Every customer presents for a company different expenses and profits. Customer Lifetime Value (CLV) presents the financial profit a customer brings in for the company, calculated from the existing period to the future. CLV is an important metric used in strategic marketing. The number presents the value of your customer based on her/his returns and loyalty. Or in different words it presents how much a customer spend in your shop during entire relationship with the company.
Why you need to know CLV?
Admittedly every company has limited budget for marketing. Thanks to knowing CLV you exactly know the cumulative cash flow a particular customer would give you throughout his/her life-term. Thanks to this knowledge you can create different customers segments.
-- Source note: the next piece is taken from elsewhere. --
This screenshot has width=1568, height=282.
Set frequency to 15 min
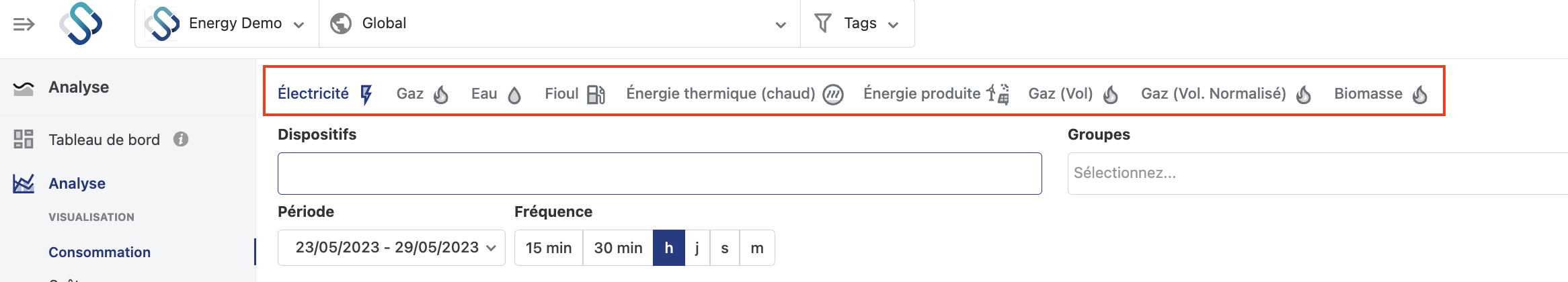click(x=549, y=248)
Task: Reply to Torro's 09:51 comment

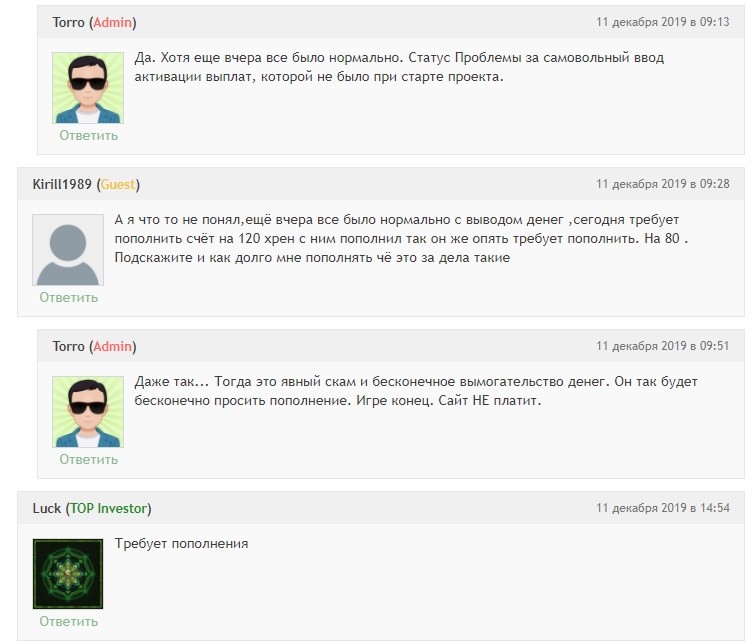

It allows you than to split your effort and mostly budget into more and less profitable customers. Once you recognize your most profitable customers using CLV, you can optimize the allocation of your resources for maximum profits. You can also customize your future marketing strategies for a specific audience.
How to calculate CLV?
There are many methods and theories how CLV can be calculated. The most relevant way for us how to calculate CLV is to take revenue you earn from a customer and subtract out the money spent on acquiring and serving them. CLV can be calculated also historically but it can also be predicted. It is always useful know both – historic and predictive CLV for analyzing this numbers and know not only what a customer is worth to you now, but also how their value will change overtime.